Bruxelles Les auteurs encourent des poursuites pénales pour dégradation et vol.

Dans la nuit de mercredi à jeudi, des militants du collectif ACED (Association citoyenne pour une espace public décolonial) ont déboulonné le buste de Léopold II qui se trouvait dans le parc Duden. Le collectif entend par cette action dénoncer le rôle de Léopold II dans la colonisation du Congo.

"Bien qu’opposés à la violence, nous avons été contraints de prendre cette mesure radicale face au refus répété des pouvoirs publics d’engager tout débat sérieux sur la toponymie et la statuaire à la gloire du passé colonial et, plus largement, de refuser tout examen de conscience quant à cette page sombre de notre histoire. Nous estimons que cette politique de l’autruche constitue une faute majeure et une insulte aux valeurs d’une société qui se veut démocratique", ont-ils ainsi déclaré dans un communiqué. Le collectif souhaite par cette "action choc" réclamer l’ouverture d’un grand débat "sur les heures sombres de la colonisation".

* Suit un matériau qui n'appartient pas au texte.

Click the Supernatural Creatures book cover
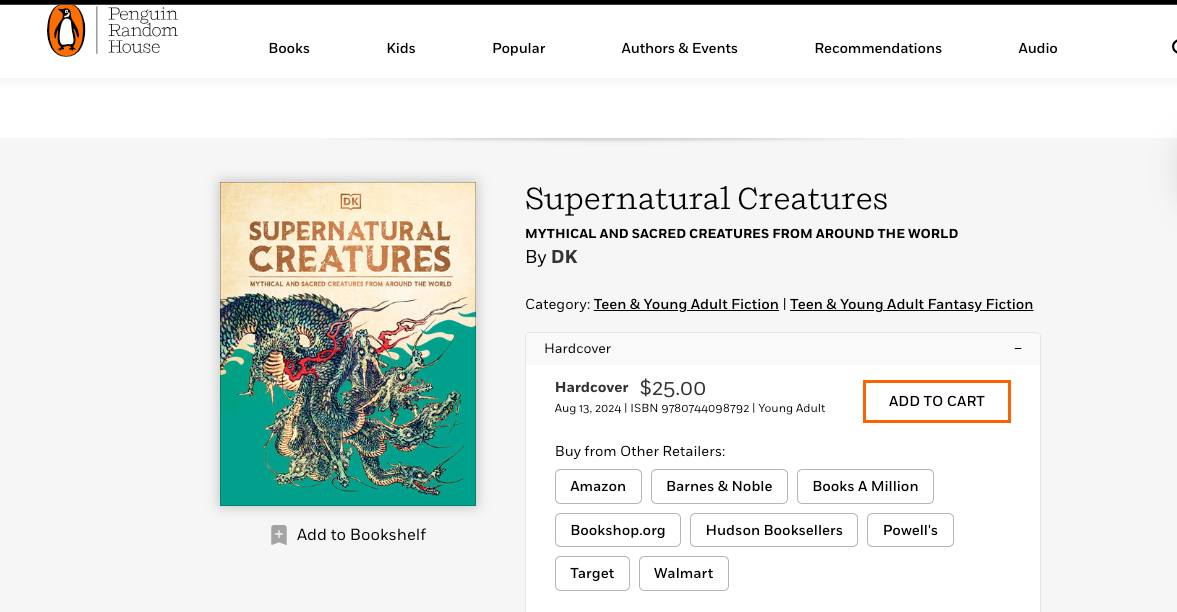This screenshot has width=1177, height=612. (x=348, y=344)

Et le collectif d’ajouter que "Léopold II est surtout l’auteur d’une entreprise méthodique de pillage, responsable de plusieurs millions de morts, qui a profondément déstructuré les sociétés locales. La gravité de ces crimes invalide toute démarche visant à louer publiquement l’action de Léopold II dans d’autres domaines".

"Vandalisme"

Contacté, le bourgmestre de Forest Marc-Jean Ghyssels (PS) soutient les positions anticoloniales mais condamne ces agissements. "C’est tout simplement un acte de vandalisme qu’on habille sous un prétexte de défense de valeurs humanistes. Je partage les valeurs de cette association mais pour le coup, l’acte en lui-même est regrettable car le patrimoine forestois est touché. Ce n’est pas en enlevant un buste qu’on efface les erreurs de l’Histoire, explique-t-il. Ils revendiquent cet acte en disant qu’ils veulent intensifier le débat sur la problématique de la colonisation mais le collège communal n’a jamais été interpellé sur ce sujet."

Il ajoute que les militants encourent des poursuites pénales pour dégradation (les tags sur le socle) et pour vol. "C’est susceptible d’une peine de prison en fonction de leurs antécédents judiciaires, ou de travaux d’intérêt général et de réparation civile si on ne retrouve pas le buste", conclut-il.